Ensuring venous access
When possible, at least one of the peripheral veins should be secured by an intravenous cannula. This cannula can serve for application of drugs used during resuscitation (see below).
Using the defibrillator
Defibrillator is a fundamental advantage of advanced CPR. It allows (after attaching its electrodes to the patient's chest) to visually evaluate the heart rhythm, which is necessary for further resuscitation.
If the device shows the rescuers an arrhythmia such as ventricular fibrillation, the primary method is defibrillation. Defibrillation means sending an electrical impulse to the heart of the patient, which should ensure the return of normal heart rhythm. This is actually a procedure analogous to the action of external defibrillator, but in this case, the rescuers are the ones, who decide about the defibrillation. The defibrillation should be performed right after the patient fell unconscious, otherwise it should be preceded by at least 2 minutes lasting classic resuscitation (rescue breathing, heart massage), because oxygenated heart responds better to the electrical current.
Unsuccessful defibrillation of ventricular fibrillation should be followed by 2 minutes of classic CPR and subsequent repeating of the defibrillation. After the third unsuccessful defibrillation, it is advisable to begin with the pharmacotherapy. The scheme in this case is as follows: 2 minutes classical resuscitation - epinephrine - defibrillation - repeating the cycle until recovery of the normal heart rate, or death of the patient.
When the screen of the defibrillator shows zero cardiac activity, (straight horizontal line well-known from the movies), or so-called pulseless electrical activity, the rescuers should perform just the classic CPR with administration of intravenous drugs. In this case, the defibrillation has no sense, because there is nothing to defibrillate.

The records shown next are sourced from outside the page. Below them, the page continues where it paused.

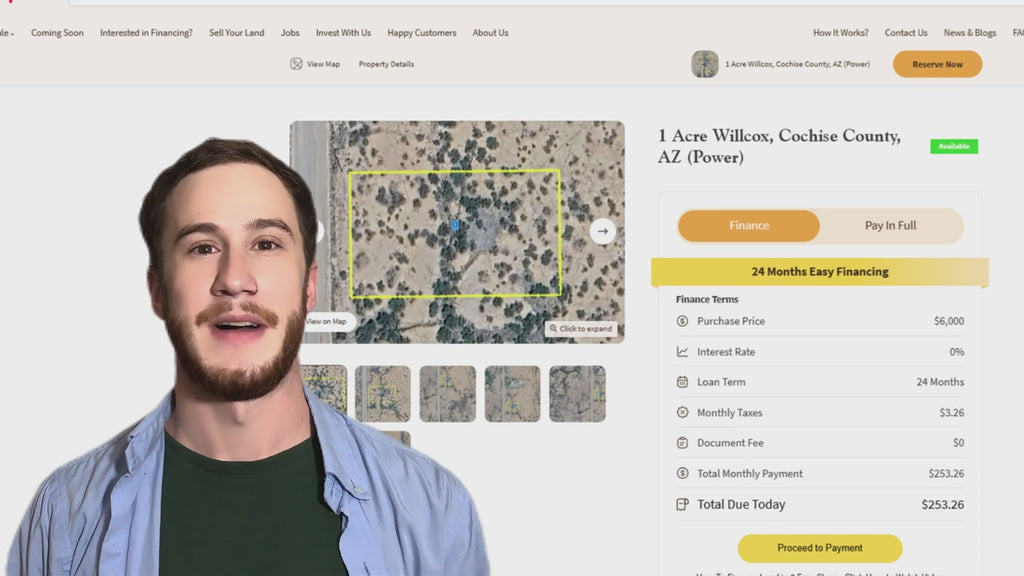Click the small property thumbnail in sticky header
Screen dimensions: 1024x576
pos(705,64)
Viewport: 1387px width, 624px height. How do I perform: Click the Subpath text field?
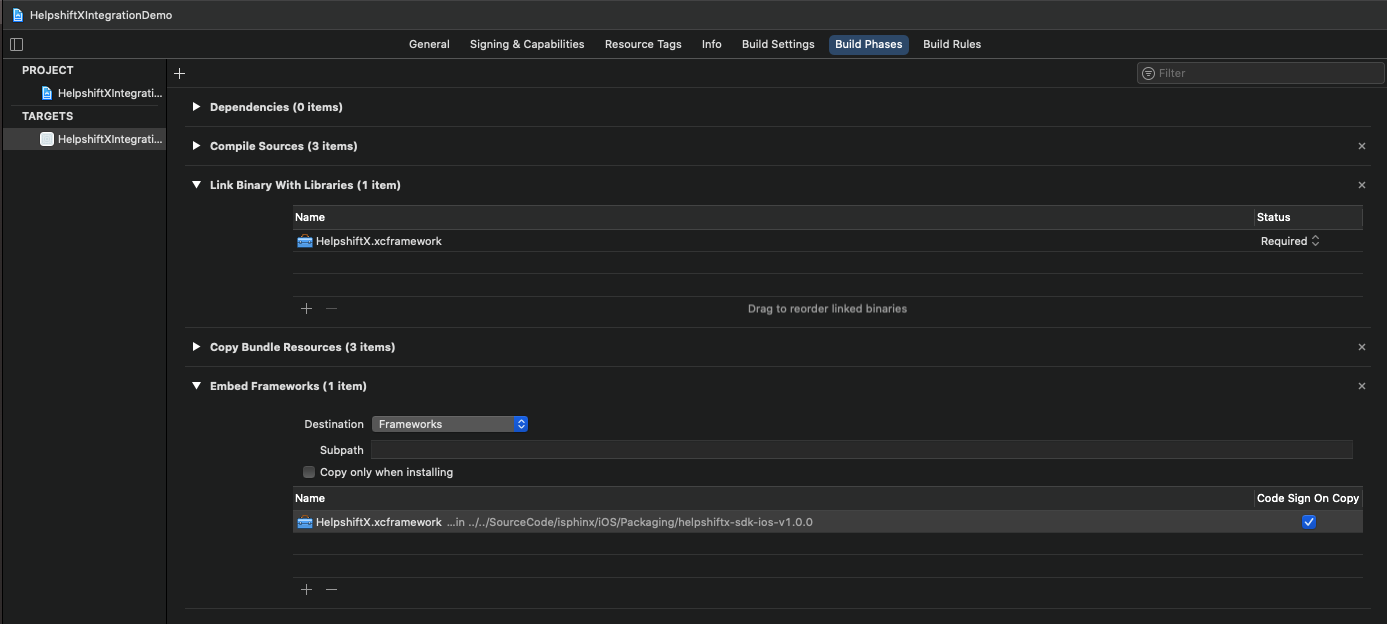pos(861,450)
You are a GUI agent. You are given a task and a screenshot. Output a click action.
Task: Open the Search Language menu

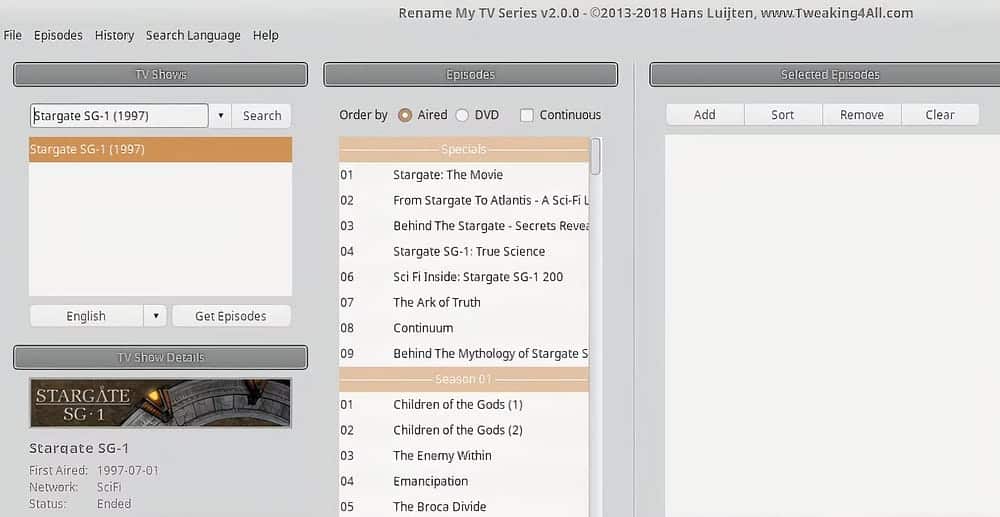pos(193,35)
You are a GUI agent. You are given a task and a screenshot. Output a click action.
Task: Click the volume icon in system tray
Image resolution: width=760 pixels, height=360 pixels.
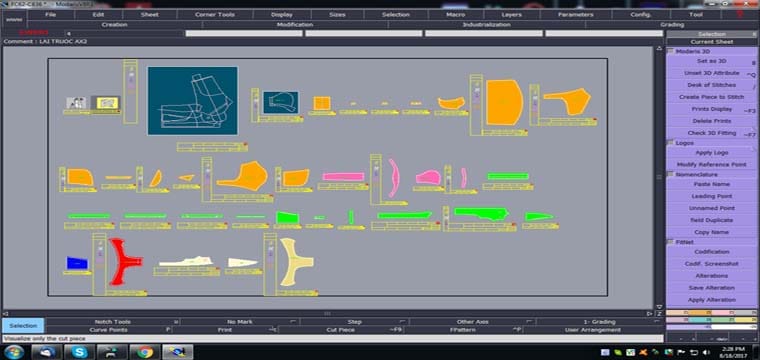(x=705, y=352)
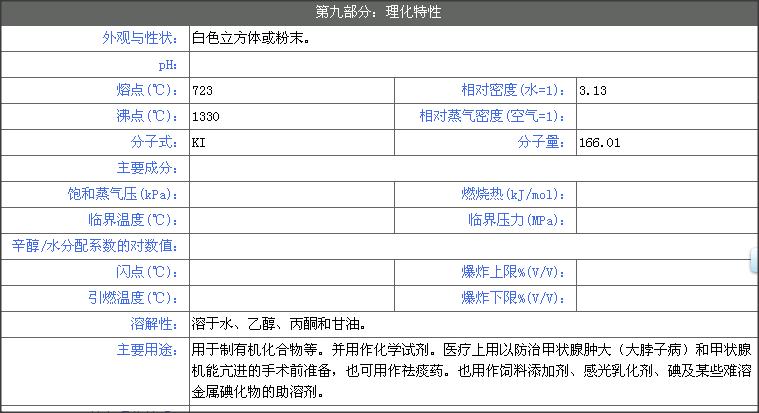Click the 第九部分：理化特性 section header

pos(378,12)
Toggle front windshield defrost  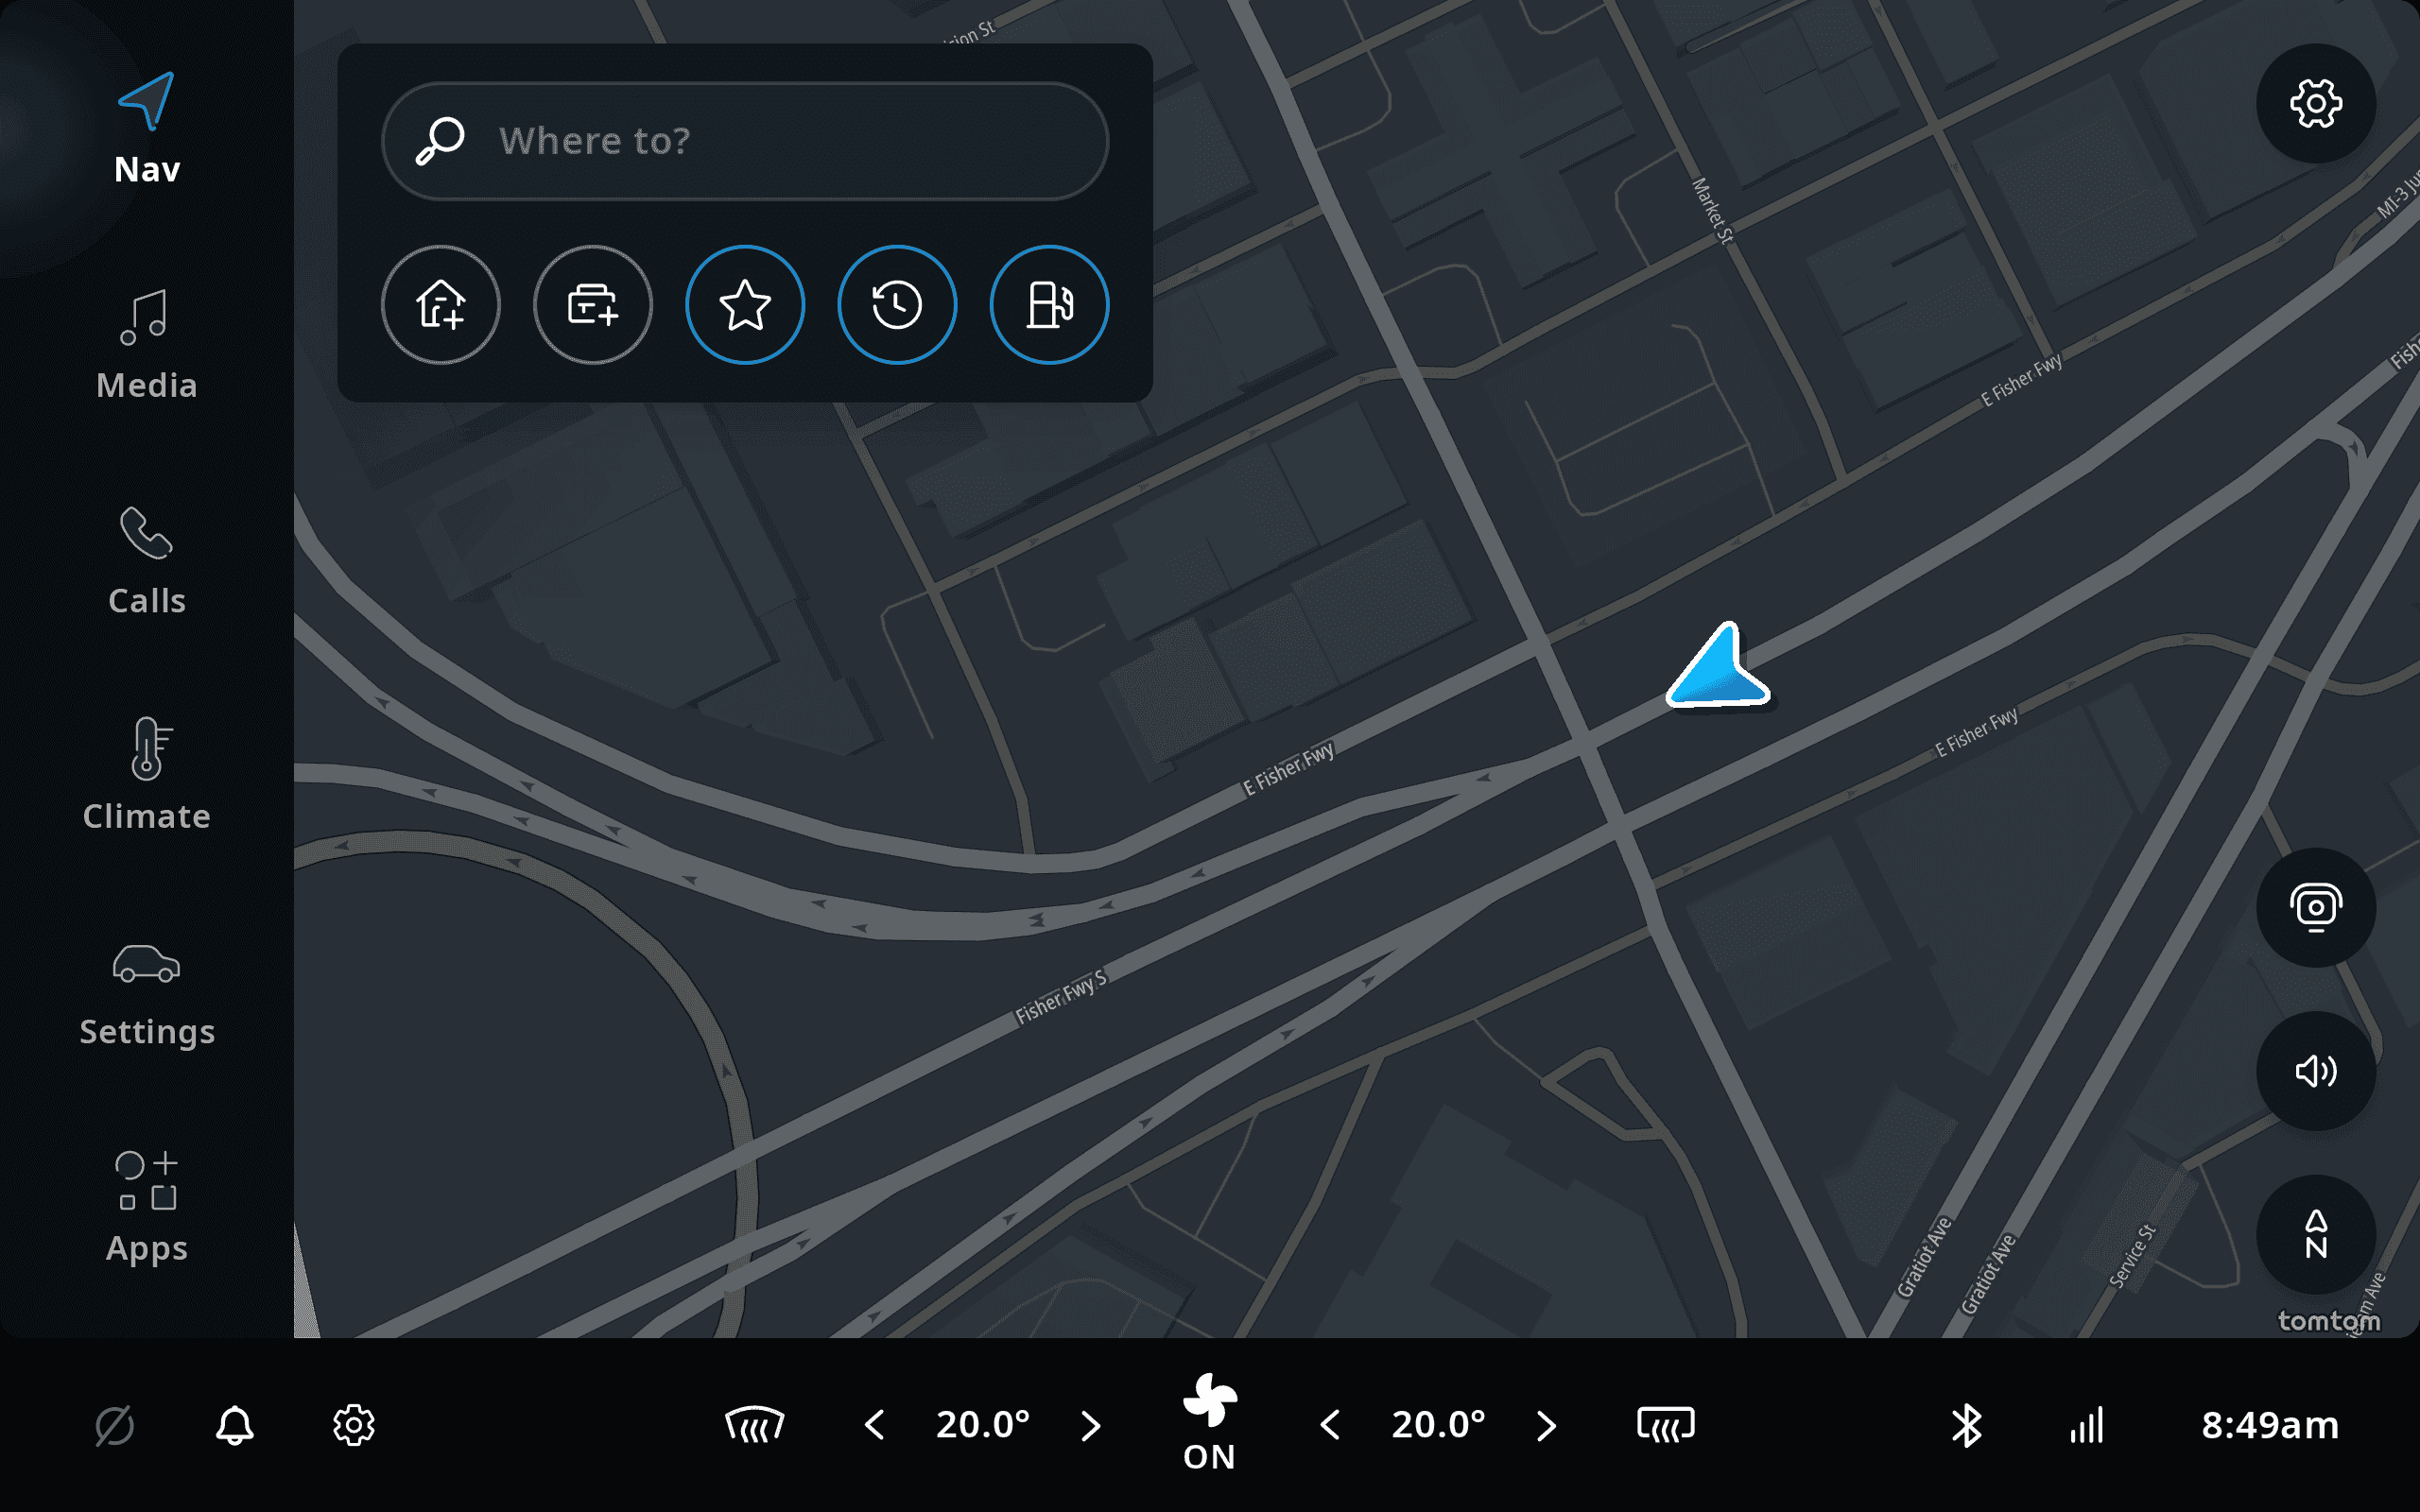tap(754, 1425)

A situation where a doctor in a movie reacts to the straight line on the monitor by administration of electric discharge, it is completely fictional.
The medication is administered intravenously. The most commonly used drug is epinephrine, which is administered in dose of 1 mg every 3 to 5 minutes until the end of resuscitation. The repeated administration of epinephrine is performed in case of no cardiac activity combined with classic resuscitation (breathing, massage). Epinephrine, however, also serves in case of ventricular fibrillation after 3 unsuccessful defibrillations. Amiodarone is an anti-arrhythmic drug administered to counteract heart arrhythmias. It is served at a dose of 300mg in a solution of 20ml of 5% glucose in case, that even three defibrillations did not restore the normal heart action. During resuscitation, atropine may be also administered when there is an extremely slow heart rate (bradycardia). Complementary and less commonly used drug is bicarbonate (NaHCO3). Its 8.5% solution is administered between 50 to 100 ml. Bicarbonate helps to adjust the acidity of the body, which occurs when the breathing has stopped.